== Exercise instructions ==
From the line with "The image size is (1200, 618)." through the final line, please write out the listing exactly, including both of those lines.

=== Section Start ===

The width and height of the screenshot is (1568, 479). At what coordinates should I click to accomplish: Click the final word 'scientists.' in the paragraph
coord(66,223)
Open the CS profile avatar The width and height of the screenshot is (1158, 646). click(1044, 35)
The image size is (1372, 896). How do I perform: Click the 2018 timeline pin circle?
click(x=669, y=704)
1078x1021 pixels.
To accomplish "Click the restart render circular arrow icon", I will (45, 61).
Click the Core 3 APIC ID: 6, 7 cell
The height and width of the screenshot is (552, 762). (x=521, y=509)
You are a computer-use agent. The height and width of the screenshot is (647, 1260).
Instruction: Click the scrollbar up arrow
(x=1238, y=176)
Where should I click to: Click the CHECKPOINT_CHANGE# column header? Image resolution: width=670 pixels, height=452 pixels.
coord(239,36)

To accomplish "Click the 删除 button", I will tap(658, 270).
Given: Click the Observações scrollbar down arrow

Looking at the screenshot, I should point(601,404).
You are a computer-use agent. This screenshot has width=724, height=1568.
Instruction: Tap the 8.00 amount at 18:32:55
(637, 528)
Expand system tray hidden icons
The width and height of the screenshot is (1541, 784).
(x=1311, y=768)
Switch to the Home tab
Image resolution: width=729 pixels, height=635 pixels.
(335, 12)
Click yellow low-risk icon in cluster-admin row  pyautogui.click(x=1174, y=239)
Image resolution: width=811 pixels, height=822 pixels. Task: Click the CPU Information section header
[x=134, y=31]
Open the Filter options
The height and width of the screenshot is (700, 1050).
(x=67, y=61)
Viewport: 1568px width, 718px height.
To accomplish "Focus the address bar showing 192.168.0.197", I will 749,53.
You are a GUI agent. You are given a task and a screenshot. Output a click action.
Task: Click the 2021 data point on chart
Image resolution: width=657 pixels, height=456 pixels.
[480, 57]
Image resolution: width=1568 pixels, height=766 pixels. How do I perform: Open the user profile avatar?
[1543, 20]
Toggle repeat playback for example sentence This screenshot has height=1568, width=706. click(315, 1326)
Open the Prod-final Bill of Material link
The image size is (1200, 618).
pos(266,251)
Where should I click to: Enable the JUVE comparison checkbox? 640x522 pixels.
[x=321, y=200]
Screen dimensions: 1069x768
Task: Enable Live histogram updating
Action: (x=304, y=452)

=== Section End ===

== Answer ==
The image size is (1200, 618).
pos(266,251)
Where should I click to: Enable the JUVE comparison checkbox? 640x522 pixels.
[x=321, y=200]
Screen dimensions: 1069x768
Task: Enable Live histogram updating
Action: (x=304, y=452)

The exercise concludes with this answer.